Les 5 militants de RAJ accusés d'"atteinte à la sécurité de l’Etat"

NurPhoto via Getty Images
Algerians gather in front of Algiers Court of Justice during a protest against former Algerian Prime Minister Ahmed Ouyahia, in Algiers, Algeria on April 30, 2019. According to media reports, Ouyahia was questioned today as part of a broader investigation into corruption charges. (Photo by Billal Bensalem/NurPhoto via Getty Images)

Les cinq militants de Rassemblement Action Jeunesse (RAJ), Hakim Addad, Djalal Mokrani, Ahmed Bouider, Kamel Ouldouali et Massinissa Aissous, arrêtés le vendredi 4 octobre, sont accusés par le Procureur près le tribunal de Sidi M’Hamed d”incitation à attroupement et atteinte à la sécurité de l’Etat”, selon le Comité national pour la libération des détenus (CNLD).

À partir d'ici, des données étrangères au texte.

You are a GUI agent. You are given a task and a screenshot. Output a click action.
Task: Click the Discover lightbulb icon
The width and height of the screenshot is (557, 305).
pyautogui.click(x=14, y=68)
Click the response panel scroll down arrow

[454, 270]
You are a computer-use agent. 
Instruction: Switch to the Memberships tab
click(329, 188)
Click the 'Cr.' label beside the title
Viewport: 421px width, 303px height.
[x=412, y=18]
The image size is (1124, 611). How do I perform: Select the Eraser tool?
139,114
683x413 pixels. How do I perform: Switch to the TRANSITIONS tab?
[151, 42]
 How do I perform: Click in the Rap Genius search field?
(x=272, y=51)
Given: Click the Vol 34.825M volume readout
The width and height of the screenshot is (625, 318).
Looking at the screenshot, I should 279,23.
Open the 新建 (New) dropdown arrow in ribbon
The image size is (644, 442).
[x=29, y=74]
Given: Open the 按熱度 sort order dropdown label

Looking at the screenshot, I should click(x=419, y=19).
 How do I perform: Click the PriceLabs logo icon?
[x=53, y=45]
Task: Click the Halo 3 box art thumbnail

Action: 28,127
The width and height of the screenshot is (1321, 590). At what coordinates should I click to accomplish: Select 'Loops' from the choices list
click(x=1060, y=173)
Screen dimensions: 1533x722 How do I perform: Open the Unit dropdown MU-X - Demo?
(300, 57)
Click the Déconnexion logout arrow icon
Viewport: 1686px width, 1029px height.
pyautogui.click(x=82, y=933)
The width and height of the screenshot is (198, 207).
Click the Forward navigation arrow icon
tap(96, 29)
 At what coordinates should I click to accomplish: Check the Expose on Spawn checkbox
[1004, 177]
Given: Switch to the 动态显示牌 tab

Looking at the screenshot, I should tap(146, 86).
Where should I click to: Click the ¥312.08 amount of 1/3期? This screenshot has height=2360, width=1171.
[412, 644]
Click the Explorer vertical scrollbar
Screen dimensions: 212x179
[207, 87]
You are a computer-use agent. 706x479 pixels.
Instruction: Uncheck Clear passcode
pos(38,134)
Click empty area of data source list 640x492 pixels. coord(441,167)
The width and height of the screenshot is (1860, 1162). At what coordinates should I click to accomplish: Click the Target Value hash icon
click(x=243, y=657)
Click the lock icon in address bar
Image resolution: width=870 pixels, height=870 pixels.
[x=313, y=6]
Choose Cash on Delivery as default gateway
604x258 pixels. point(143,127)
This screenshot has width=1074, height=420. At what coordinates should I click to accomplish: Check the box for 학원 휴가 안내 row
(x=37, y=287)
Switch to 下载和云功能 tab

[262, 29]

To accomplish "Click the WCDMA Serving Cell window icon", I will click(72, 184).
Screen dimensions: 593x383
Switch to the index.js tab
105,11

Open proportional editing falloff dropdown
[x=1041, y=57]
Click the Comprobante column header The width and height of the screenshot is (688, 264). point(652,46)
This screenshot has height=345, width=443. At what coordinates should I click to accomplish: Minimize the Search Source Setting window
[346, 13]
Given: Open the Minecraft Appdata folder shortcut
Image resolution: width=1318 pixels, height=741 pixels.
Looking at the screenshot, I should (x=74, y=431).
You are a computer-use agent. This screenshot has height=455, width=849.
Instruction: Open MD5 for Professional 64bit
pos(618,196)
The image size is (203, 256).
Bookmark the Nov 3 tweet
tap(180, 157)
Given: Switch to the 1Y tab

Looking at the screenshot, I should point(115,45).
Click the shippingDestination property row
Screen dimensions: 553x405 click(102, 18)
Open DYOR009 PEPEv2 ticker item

“En attendant la décision finale du juge d’instruction du tribunal de Sidi M’hamed, les avocats de la défense ont boycotté la présentation des militants de RAJ devant le juge d’instruction après être constitué auprès du juge d’instruction pour protester contre les chefs d’inculpation et leur refus de cautionner le procès inéquitable”, a-t-on fait savoir.

Plusieurs militants de Rassemblement Action Jeunesse (RAJ) ont été interpellés par les forces de l’ordre lors du 33e vendredi, ce 04 octobre 2019, à Alger.

Selon une annonce de l’association, il s’agit de 6 militants à savoir Hakim Haddad, Djalal Mokrani, Bouider Ahmed et Kamel Ouledouali, “interpellés par des agents en tenue civile dans une cafétéria à Didouche Mourad”.

Massinissina Aissous et Guettal Mokrane, libéré, ont été interpellés plus tôt, par des agents en tenue civile également.

RAJ avait dénoncé des pratiques “condamnables, scandaleuses et despotiques d’un régime agonisant voulant se maintenir coûte que coûte”.